When Mick McCarthy was appointed as the new manager of Sunderland with nine games remaining of the 2002-03 season he would have been under no illusion about the task in hand.
His fears would have been confirmed as we ended the season by not only losing all nine Premier League games, but by the fact we finished the season with a total of 19 points – a mere 25 points from safety.
It was a season that confirmed the end of the Peter Reid era, and saw the last performances in red and white from the likes of Kevin Phillips, Niall Quinn, Jody Craddock, Thomas Sorensen, Gavin McCann, Stefan Schwarz, Emerson Thome and Claudio Reyna – which highlighted the scale of the job Mick McCarthy had taken on at the Stadium of Light.

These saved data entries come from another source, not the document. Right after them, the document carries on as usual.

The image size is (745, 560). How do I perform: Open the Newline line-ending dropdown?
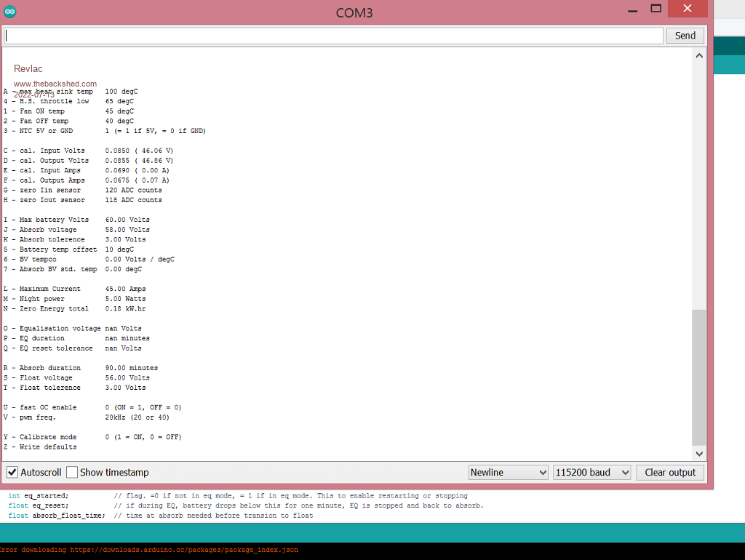[509, 473]
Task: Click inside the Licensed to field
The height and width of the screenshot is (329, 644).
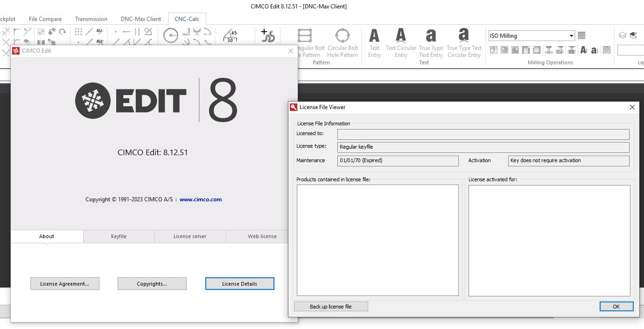Action: coord(483,134)
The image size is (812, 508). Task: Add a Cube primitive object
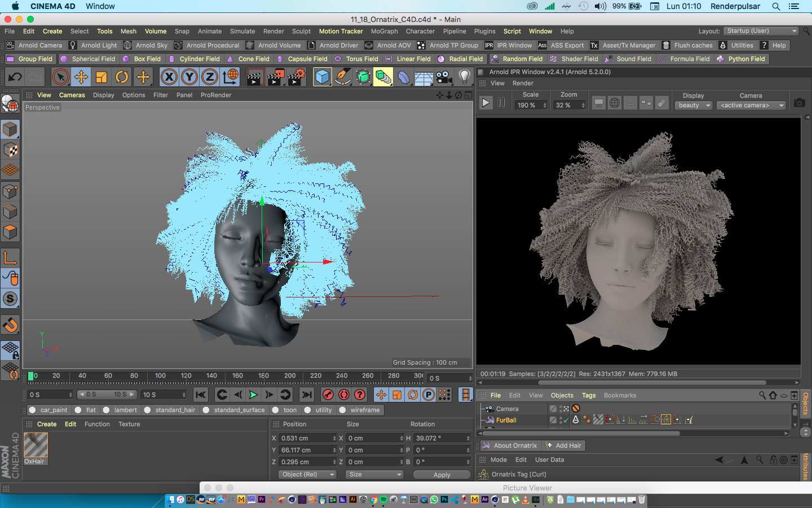click(322, 77)
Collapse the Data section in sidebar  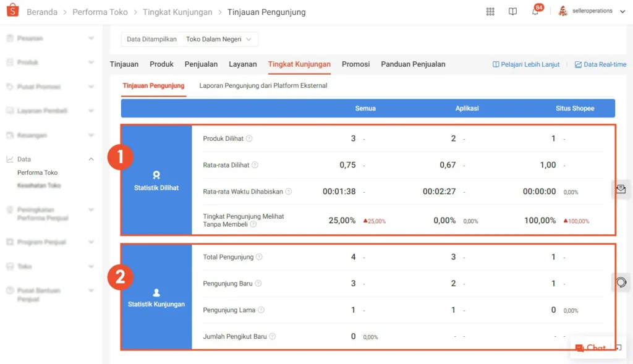coord(92,159)
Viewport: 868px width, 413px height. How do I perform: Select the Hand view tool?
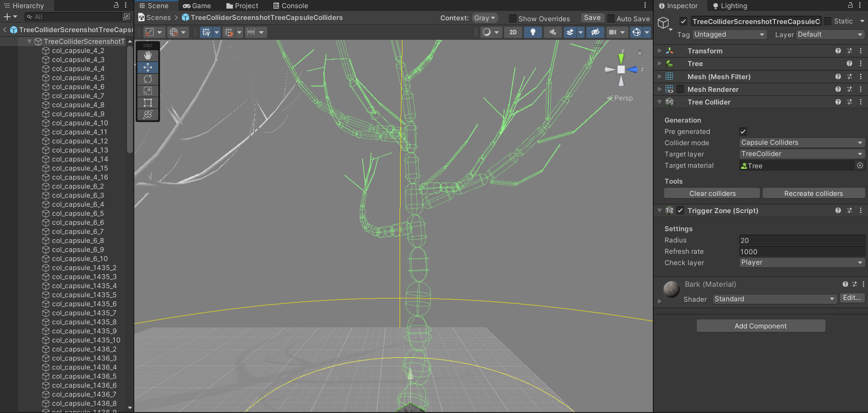pyautogui.click(x=148, y=55)
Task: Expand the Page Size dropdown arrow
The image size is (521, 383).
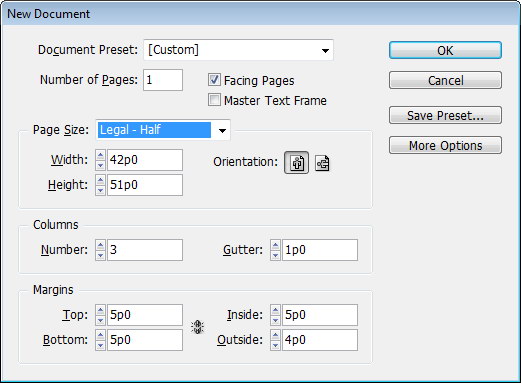Action: [222, 130]
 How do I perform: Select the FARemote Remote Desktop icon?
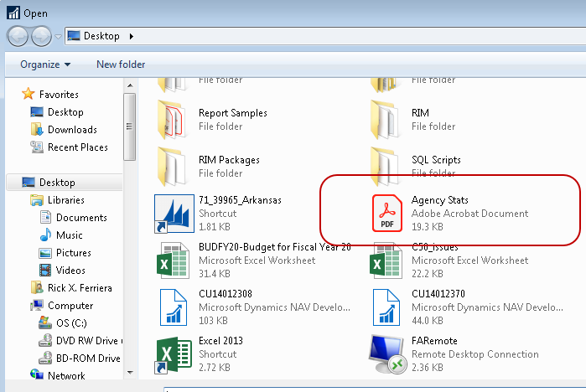[x=386, y=353]
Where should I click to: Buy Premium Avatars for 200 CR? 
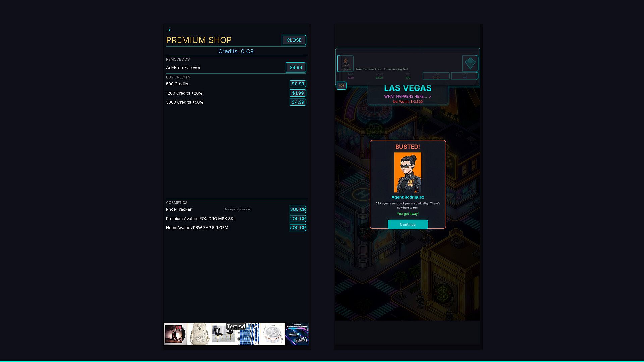[x=298, y=219]
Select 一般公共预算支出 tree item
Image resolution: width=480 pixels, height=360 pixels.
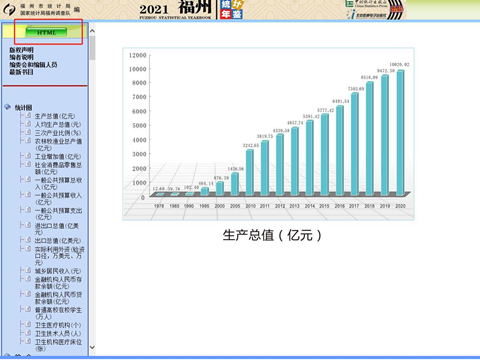click(58, 214)
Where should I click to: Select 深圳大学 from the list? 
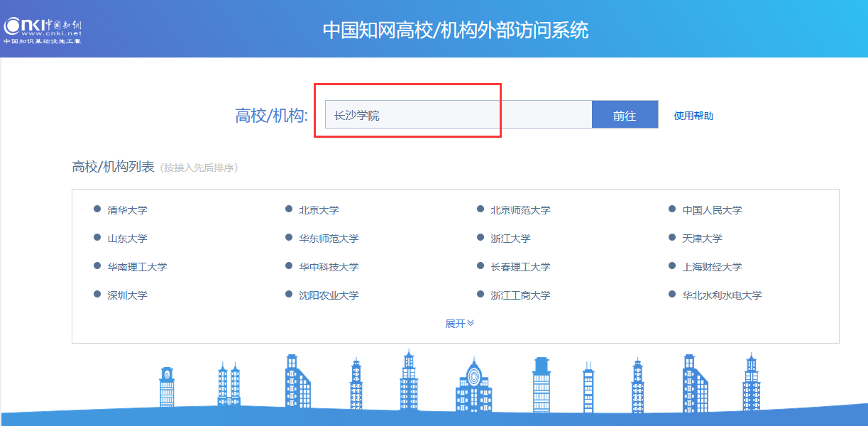pos(127,295)
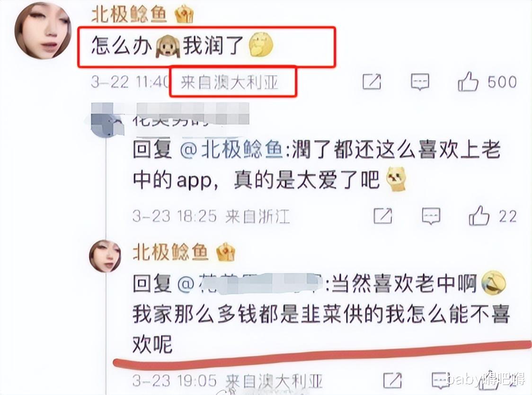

The club was also in a financial mess after relegation, which meant that although the nucleus of a good Championship squad remained, there would be no funds in the pot for recruitment.
Despite transfer funds being scarce, the ex-Republic of Ireland manager went to work and brought in Gary Breen, Jeff Whitley, Colin Healy and Tommy Smith on free transfers, which were supplemented later by Stewart Downing, Alan Quinn, Kevin Cooper and Colin Cooper signing on loan at various points through the season.
Against the backdrop of losing 18 out of the final 19 Premier League games of the previous season, it appeared that our horrific run was spilling into our new season in the Championship. We lost on the opening day of the season in front of the Sky cameras at Nottingham Forest, followed by losing our first home game of the season against Mark McGhee’s Millwall.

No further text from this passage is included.